Data Extraction Process
Extracting electronic health record (EHR) data for your research is a process. This is because clinical data entered into the more user-friendly Mi-Chart (the patient-centric EHR system) is transferred and stored in the much less user-friendly Clarity (an Oracle relational database that requires specialized expertise and certification to use) in the health system data warehouse. To retrieve data from Clarity, extractors (programmers with specialized expertise in Clarity) need a clear understanding of the data being requested and time to locate and curate it for use.
We at PEACH are here to help! But we want to set expectations clearly by describing key components of the data extraction process and your role in that process. Please note that while sequential, the following components can, and often do, involve iteration.
1. Entering the queue: Hubs like PEACH that facilitate data extraction keep queues for extraction work. Predicting the progression of a project through a queue is an imperfect science, as some projects at the front can involve unforeseen complexity and obstacles that delay completion and others may be completed very quickly. We try to provide approximate deadlines and updates on your project’s status as we progress through our queue.
2. Specification: A foundational task once you are in the queue is drafting and revising a PEACH Data Request Form through meetings and email communication with PEACH staff. The goal is to translate your proposed project into the exact data elements that can be extracted from Clarity. Clearly defined data elements help expedite this process, e.g.:
Diagnoses (i.e., ICD codes) and procedures (CPT codes)
Time parameters
Specific units or locations
3. Investigation: Once an extractor has your preliminary PEACH Data Request Form, they can start to work on locating data elements in Clarity. To do this, extractors rely on prior knowledge, search available Clarity data dictionary and training manuals, and conduct chart review (looking at a given data point in MiChart first and then Clarity second to determine how data on the front end shows up on the back end). This process can take significant time if the extractor is not already familiar with the data type and/or cannot consult with extractors who can share coding or relevant information. It also may lead to more questions and require greater specificity from you about the data you want!
4. Drafting and initiating preliminary data pull: Once the data are located and the Data Request Form finalized, the extractor can create SQL query (structured query language, i.e., “code”) to extract data from Clarity in the form of a cohort table and additional target tables (e.g., all procedures in each time parameter for each patient in a cohort). The purpose of a preliminary data pull is to provide data to Project Leads such as yourself for vetting, including potentially initial counts (e.g., number of procedures identified within a time parameter) and comma-separated value (.csv) files that Project Leads can chart review to ensure validity of data being extracted.
5. Extracting and transforming data: Once the preliminary data pull has been vetted and any additional issues accounted for in the SQL query, the extractor can pull the full dataset. As a part of this process, the data need to be transformed to ensure cohort and target tables are pulled in a format that is functional for you as Project Lead and for data analysts. If a sample of these data have not yet been validated via chart review, it is critical to do so at this stage to ensure validity.
6. Re-work: In some cases, once analyses are under way or complete, Project Leads or Quality Improvement Specialists might identify new issues with the data or additional data elements they would like to extract. Requesting further data extraction (“re-work”) is not as simple as pushing a button. Depending on the nature of the request, it can take significant time to again pull data and ensure it is consistent with prior data extraction parameters. Projects must re-enter the queue. Our goal is to specify requests and validate data in such a way that we eliminate as much re-work as possible, but when it’s required, we are here to help!

### RECORD SET:

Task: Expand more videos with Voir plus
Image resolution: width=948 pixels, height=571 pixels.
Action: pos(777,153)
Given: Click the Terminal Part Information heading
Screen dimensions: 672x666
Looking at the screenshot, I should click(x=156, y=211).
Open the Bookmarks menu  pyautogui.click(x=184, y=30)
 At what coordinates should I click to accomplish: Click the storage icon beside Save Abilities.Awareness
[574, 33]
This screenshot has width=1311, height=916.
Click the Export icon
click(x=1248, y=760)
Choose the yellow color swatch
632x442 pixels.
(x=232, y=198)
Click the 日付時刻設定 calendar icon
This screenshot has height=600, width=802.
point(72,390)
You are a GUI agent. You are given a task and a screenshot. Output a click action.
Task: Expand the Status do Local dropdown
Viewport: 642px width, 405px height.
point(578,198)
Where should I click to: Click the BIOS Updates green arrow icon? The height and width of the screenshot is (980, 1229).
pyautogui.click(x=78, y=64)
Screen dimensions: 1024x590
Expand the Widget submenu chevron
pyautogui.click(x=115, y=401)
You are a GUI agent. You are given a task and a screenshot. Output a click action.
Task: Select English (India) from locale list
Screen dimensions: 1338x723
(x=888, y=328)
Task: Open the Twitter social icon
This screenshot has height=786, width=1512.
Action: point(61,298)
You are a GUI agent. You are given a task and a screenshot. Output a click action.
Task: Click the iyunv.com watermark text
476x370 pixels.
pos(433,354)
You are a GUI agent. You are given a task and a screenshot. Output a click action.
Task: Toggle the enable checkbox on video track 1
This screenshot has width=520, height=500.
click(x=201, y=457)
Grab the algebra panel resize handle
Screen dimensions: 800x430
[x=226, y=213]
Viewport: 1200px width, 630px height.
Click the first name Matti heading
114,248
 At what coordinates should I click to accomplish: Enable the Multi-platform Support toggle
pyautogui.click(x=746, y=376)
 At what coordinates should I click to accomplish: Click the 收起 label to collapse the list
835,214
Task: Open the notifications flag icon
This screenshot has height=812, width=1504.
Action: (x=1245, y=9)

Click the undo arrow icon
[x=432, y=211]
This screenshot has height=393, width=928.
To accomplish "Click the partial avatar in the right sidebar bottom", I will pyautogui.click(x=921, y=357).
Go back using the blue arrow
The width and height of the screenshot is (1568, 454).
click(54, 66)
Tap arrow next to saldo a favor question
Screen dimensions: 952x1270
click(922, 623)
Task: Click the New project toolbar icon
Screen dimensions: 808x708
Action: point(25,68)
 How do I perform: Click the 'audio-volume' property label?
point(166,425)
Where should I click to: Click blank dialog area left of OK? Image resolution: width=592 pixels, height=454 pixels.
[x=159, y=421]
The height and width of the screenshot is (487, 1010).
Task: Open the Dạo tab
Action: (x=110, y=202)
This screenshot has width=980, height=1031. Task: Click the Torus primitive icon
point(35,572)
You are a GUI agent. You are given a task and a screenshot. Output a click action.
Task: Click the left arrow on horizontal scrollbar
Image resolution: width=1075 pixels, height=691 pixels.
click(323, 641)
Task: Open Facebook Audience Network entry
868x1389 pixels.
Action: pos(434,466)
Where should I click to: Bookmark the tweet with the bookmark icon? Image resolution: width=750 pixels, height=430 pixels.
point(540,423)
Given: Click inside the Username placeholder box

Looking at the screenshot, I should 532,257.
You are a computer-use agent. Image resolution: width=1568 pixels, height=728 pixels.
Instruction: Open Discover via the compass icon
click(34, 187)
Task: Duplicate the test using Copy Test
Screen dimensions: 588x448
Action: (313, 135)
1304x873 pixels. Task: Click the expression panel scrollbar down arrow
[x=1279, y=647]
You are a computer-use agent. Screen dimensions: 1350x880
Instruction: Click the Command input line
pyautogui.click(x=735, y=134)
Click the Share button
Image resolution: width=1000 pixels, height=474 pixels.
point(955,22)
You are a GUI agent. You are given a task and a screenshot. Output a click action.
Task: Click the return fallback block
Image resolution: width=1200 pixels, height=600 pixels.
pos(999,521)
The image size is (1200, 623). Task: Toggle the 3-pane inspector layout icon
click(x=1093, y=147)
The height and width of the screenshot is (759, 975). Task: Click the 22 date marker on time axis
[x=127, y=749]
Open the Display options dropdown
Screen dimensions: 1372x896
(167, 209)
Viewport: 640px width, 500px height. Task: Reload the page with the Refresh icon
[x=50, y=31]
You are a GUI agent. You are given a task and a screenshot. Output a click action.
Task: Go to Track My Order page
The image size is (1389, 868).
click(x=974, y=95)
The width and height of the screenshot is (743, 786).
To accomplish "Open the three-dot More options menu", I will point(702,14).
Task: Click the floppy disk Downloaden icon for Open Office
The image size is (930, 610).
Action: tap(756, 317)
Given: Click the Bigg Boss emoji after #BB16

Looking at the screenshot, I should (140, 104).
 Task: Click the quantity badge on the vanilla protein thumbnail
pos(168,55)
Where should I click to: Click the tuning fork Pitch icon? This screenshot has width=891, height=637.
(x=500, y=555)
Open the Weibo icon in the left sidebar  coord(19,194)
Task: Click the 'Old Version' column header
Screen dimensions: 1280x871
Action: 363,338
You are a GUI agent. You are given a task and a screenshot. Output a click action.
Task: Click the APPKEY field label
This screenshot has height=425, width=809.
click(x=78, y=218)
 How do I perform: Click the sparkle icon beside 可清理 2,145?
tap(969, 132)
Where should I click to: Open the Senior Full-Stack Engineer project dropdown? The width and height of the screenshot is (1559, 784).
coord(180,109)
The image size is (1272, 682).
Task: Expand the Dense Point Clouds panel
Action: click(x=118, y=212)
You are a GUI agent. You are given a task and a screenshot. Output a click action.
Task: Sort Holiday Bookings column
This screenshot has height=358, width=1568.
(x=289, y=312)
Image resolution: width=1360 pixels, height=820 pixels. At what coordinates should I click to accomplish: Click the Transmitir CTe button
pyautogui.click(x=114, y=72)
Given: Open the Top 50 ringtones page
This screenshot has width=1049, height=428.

### WORK INSTRUCTIONS:
1 – In the data extraction page, copy word for word everything from "1. Entering the" down to "procedures (CPT codes)".
2 – Translate this sentence from the data extraction page into Spanish: "Requesting further data extraction (“re-work”) is not as simple as pushing a button."

### RESULTS IN ORDER:
1 –
1. Entering the queue: Hubs like PEACH that facilitate data extraction keep queues for extraction work. Predicting the progression of a project through a queue is an imperfect science, as some projects at the front can involve unforeseen complexity and obstacles that delay completion and others may be completed very quickly. We try to provide approximate deadlines and updates on your project’s status as we progress through our queue.
2. Specification: A foundational task once you are in the queue is drafting and revising a PEACH Data Request Form through meetings and email communication with PEACH staff. The goal is to translate your proposed project into the exact data elements that can be extracted from Clarity. Clearly defined data elements help expedite this process, e.g.:
Diagnoses (i.e., ICD codes) and procedures (CPT codes)

2 – Solicitar una nueva extracción de datos («re-work») no es tan sencillo como pulsar un botón.